Problem

A strobogrammatic number is a number that looks the same when rotated 180 degrees (looked at upside down).

Write a function to count the total strobogrammatic numbers that exist in the range of low <= num <= high.

Examples

Example 1:

Input: low = "50", high = "100"
Output: 3
Explanation: 69, 88, and 96 are three strobogrammatic numbers.

Solution

Method 1 - Generate the numbers

We can do it naively using following steps:

  1. Generate - We can use the problem Strobogrammatic Number 2 - Generate for length n ranging from the length of low to the length of high.
  2. Count Valid Numbers - Check each generated strobogrammatic number to see if it falls within the range [low, high].

Code

Java
public class Solution {

	public int strobogrammaticInRange(String low, String high) {
		List<String> ans = new ArrayList<>();

		for (int len = low.length(); len <= high.length(); len++) {
			ans.addAll(helper(len, len));
		}

		int count = 0;

		for (String num: ans) {
			if ((num.length() == low.length() && num.compareTo(low) < 0) ||
				(num.length() == high.length() && num.compareTo(high) > 0)) {
				continue;
			}

			if (!(num.length() > 1 && num.charAt(0) == '0')) { // Skip leading zero numbers
				count++;
			}
		}

		return count;
	}

	private List<String> helper(int n, int m) {
		if (n == 0) return new ArrayList<>(List.of(""));

		if (n == 1) return new ArrayList<>(List.of("0", "1", "8"));

		List<String> list = helper(n - 2, m);
		List<String> result = new ArrayList<>();

		for (String s: list) {
			if (n != m) {
				result.add("0" + s + "0");
			}
			result.add("1" + s + "1");
			result.add("6" + s + "9");
			result.add("8" + s + "8");
			result.add("9" + s + "6");
		}

		return result;
	}

}

Complexity

  • ⏰ Time complexity: O(5^n)
  • 🧺 Space complexity: O(n)

#### INSTRUCTIONS:
a - Which three numbers does the strobogrammatic number problem give as strobogrammatic in the range from 50 to 100?
b - Extract a passage from the strobogrammatic number problem, beginning at the words "We can do it" and stopping after the words "the length of high.".

#### A block of data:
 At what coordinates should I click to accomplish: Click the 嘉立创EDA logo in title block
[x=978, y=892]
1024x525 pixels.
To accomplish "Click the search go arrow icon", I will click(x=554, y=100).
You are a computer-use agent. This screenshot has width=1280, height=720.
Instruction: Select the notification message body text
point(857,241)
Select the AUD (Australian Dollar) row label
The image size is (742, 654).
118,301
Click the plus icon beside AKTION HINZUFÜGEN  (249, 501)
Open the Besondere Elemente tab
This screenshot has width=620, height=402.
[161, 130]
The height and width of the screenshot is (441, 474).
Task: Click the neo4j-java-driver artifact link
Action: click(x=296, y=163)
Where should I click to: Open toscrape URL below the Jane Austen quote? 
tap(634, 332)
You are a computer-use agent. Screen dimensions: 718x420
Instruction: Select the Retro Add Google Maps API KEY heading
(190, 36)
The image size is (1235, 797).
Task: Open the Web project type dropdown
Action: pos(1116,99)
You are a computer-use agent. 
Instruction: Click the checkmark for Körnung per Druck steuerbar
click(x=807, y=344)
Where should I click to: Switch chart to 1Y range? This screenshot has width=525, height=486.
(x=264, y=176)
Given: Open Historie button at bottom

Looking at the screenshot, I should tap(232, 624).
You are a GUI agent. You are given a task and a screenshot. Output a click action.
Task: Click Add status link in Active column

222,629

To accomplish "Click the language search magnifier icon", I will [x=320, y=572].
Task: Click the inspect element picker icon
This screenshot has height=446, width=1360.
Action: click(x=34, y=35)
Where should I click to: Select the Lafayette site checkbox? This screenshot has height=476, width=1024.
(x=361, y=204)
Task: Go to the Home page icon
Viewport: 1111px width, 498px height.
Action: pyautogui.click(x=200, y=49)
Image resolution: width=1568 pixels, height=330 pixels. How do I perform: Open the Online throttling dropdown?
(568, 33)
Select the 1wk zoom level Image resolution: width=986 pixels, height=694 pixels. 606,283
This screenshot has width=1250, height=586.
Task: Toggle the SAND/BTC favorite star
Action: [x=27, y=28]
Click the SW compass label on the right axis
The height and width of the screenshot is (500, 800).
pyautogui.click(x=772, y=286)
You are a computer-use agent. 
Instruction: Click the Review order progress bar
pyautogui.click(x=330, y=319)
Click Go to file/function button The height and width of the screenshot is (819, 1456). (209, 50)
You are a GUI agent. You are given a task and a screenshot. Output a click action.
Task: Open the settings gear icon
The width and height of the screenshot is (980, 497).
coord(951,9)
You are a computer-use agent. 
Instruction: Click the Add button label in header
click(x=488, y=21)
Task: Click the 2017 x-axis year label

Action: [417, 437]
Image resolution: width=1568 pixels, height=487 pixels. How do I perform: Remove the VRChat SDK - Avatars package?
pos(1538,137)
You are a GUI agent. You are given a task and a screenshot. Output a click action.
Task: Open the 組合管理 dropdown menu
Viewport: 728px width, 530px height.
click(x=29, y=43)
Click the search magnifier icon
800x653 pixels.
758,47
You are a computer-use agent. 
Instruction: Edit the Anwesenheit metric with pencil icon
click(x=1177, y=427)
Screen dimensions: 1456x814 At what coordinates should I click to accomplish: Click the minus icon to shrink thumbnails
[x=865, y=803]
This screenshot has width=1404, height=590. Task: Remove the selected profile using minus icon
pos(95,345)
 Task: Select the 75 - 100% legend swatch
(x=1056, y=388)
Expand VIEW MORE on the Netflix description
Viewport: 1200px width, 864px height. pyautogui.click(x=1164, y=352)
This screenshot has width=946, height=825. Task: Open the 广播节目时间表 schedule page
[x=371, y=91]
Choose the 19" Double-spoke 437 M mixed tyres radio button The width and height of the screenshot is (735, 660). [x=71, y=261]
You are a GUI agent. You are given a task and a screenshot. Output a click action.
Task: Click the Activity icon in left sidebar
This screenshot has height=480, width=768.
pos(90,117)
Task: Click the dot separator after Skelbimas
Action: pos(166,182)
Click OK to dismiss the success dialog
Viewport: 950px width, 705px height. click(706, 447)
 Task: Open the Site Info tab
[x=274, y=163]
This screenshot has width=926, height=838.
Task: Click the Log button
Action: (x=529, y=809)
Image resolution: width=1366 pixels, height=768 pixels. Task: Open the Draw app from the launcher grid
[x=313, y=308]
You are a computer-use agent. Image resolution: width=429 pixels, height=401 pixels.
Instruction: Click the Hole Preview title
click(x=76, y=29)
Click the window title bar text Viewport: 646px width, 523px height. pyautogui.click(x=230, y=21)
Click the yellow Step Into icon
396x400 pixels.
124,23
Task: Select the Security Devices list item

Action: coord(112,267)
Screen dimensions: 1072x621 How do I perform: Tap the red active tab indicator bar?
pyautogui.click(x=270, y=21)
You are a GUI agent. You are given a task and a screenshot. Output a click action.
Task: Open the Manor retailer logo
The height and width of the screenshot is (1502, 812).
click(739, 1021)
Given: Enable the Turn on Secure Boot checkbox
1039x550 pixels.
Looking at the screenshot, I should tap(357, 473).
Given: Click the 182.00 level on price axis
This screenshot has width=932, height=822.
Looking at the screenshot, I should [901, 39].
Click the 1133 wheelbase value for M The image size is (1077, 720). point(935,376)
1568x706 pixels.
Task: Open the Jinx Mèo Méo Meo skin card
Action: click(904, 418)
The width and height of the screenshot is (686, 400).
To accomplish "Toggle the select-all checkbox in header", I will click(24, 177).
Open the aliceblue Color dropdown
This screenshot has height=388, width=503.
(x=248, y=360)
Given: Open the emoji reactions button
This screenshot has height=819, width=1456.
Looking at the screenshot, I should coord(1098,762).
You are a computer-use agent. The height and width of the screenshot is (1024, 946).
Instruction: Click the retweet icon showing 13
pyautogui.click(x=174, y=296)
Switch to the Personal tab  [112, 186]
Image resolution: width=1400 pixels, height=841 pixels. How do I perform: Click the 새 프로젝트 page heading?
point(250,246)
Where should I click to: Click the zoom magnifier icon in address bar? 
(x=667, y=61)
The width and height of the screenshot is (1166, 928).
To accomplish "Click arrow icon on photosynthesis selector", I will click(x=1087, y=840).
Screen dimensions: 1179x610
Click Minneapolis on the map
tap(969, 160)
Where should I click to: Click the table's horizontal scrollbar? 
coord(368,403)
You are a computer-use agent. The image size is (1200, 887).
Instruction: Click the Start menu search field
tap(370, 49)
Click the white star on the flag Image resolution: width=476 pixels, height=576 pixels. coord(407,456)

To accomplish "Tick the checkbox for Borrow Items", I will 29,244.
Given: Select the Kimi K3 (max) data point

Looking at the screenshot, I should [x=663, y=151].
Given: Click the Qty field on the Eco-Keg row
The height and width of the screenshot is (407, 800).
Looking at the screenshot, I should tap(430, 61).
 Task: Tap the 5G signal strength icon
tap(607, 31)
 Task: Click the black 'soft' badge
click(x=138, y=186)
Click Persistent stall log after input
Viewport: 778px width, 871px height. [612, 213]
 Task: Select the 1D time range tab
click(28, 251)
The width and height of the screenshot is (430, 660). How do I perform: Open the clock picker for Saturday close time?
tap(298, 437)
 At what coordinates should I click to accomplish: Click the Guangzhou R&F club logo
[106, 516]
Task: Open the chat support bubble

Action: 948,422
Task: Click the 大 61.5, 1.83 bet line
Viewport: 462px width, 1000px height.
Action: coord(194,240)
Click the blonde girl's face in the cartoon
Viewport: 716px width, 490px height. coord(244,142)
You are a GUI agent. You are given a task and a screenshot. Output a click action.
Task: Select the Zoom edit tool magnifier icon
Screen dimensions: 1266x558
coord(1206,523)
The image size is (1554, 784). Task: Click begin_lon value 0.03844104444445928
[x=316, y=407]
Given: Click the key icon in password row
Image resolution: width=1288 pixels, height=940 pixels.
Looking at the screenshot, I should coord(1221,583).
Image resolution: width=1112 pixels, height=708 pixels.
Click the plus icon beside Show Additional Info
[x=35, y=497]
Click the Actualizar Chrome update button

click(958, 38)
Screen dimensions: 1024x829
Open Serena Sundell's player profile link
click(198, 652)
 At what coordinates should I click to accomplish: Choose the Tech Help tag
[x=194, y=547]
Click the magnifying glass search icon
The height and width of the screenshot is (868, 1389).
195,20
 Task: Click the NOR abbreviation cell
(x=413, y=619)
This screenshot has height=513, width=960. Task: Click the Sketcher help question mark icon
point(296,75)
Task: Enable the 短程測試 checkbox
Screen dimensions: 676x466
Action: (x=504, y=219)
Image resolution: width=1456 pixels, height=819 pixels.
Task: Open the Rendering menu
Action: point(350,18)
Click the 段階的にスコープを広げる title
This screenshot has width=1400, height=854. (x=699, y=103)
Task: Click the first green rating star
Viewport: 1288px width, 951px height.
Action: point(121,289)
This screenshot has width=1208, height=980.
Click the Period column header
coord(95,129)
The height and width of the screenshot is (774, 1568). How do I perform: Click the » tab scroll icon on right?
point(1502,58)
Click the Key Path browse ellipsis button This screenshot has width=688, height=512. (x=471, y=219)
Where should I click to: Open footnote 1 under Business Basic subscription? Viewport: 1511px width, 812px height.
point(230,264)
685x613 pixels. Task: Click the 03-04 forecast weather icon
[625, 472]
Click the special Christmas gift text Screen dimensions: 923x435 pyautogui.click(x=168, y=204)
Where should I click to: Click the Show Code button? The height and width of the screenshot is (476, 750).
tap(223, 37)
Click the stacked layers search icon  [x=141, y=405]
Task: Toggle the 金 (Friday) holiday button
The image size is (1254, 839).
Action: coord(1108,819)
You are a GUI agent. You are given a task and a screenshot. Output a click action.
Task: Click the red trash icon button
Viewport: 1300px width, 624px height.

#### SOLUTIONS TO THE PROBLEMS:
a - 69, 88, and 96.

b -
We can do it naively using following steps:

  1. Generate - We can use the problem Strobogrammatic Number 2 - Generate for length n ranging from the length of low to the length of high.